Add support for CRaC to the Java Agent
Is your feature request related to a problem? Please describe.
Determine how to allow the Java Agent to support CRaC
Feature Description
Our customer is looking to implement CRaC within their environments to reduce the warm up time when scaling. This is very important to them, and they are now finding that they can’t even take a snapshot when the Java Agent is enabled due to the number of open files it has.
Their application is Spring Boot based, which now supports CRaC.
Describe Alternatives
N/A
Additional context
Original FR - NR-182805
Priority
Must Have
https://new-relic.atlassian.net/browse/NR-216517
Moving this back to the backlog as we've run into some hurdles, I'll describe my findings here.
As a bit of information, an essential aspect of CRaC is that no file handles can be open during the checkpointing process. In my testing I used the spring-petclinic app with and without the agent attached and found that with the agent attached we had numerous file handles open. I was unable to checkpoint a running JVM with the agent attached, so I was never able to even attempt to restore one with the agent attached. Thus, my findings here are limited to checkpointing only.
Note: When attempting to checkpoint the JVM, if you used the -Djdk.crac.collect-fd-stacktraces=true option during startup, any exceptions thrown due to open handles will include a stacktrace of where the handle was opened. If an open handle has no accompanying stacktrace, it was created in native code.
- Our .old and .new class files before and after weaving. In this method we are not closing these files after writing them. Sometimes they appear to get closed on their own, sometimes not. This is a simple matter of closing those files when we are done.
- Our log file. This was a simple matter of implementing the API Interface in the appropriate place to close the log file and re-open it when needed. The first wrinkle would be making sure we re-open correctly when the underlying system may have changed and the previous log file is no longer there. The second wrinkle is what, if anything, to do with any messages that come in after we have closed the log file, but before the checkpointing is complete, especially if checkpointing never actually finished successfully and the JVM stays running, I did not explore this wrinkle.
- Backend collector connection. Again, a simple matter of implementing the API (perhaps here) to close the connection and re-open it.

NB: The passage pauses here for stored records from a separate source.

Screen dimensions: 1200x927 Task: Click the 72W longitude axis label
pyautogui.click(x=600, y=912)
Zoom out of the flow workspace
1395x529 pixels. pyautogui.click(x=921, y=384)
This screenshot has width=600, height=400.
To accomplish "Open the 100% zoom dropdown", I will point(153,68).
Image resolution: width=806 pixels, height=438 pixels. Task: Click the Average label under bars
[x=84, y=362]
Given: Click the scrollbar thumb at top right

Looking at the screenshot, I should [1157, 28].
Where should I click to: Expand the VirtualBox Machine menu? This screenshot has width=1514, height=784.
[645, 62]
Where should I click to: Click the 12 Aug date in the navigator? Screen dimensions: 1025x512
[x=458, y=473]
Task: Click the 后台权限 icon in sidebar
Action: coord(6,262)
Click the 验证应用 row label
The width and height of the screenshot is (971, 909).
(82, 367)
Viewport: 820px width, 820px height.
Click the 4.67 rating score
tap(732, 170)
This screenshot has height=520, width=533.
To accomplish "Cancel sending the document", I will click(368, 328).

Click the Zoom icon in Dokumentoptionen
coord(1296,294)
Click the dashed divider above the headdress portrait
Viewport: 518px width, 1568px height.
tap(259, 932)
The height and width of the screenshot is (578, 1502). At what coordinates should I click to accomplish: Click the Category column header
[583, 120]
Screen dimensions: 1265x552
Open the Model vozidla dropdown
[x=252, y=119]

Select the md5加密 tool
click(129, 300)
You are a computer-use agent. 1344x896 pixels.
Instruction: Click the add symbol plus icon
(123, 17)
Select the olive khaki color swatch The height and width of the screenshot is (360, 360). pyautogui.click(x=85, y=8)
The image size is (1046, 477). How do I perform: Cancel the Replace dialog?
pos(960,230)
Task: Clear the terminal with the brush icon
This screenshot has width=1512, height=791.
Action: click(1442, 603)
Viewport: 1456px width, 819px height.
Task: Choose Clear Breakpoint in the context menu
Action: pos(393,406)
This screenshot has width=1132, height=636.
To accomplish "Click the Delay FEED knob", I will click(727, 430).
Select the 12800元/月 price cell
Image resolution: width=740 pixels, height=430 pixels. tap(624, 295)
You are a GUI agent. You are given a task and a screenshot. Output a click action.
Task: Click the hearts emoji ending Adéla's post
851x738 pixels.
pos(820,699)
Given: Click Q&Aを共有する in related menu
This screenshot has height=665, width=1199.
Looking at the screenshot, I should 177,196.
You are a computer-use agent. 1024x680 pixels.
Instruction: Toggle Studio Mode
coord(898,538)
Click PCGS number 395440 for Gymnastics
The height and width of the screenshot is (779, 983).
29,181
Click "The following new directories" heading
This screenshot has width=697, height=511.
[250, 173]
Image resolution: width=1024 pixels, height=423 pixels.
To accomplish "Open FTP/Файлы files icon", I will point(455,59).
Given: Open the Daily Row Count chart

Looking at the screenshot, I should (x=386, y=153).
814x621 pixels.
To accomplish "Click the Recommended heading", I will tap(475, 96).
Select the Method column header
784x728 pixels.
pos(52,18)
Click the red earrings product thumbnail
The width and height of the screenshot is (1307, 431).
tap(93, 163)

- Log config inside of newrelic.jar. This is an issue that I did not work through to solution. The file is actually opened by Log4J, not by us, during this call. There is a chance we may be able to get around that, or we may have to involve Log4J. I did not try to solve this problem yet, because the next problem became higher priority.
- Temp instrumentation JARs. During agent premain startup we add several agent-related instrumentation JARs to the bootstrap class loader. The running JVM appears to be holding on to those file handles in native code and we are unable to close them successfully. We have engaged the CRaC team at Azul to consult.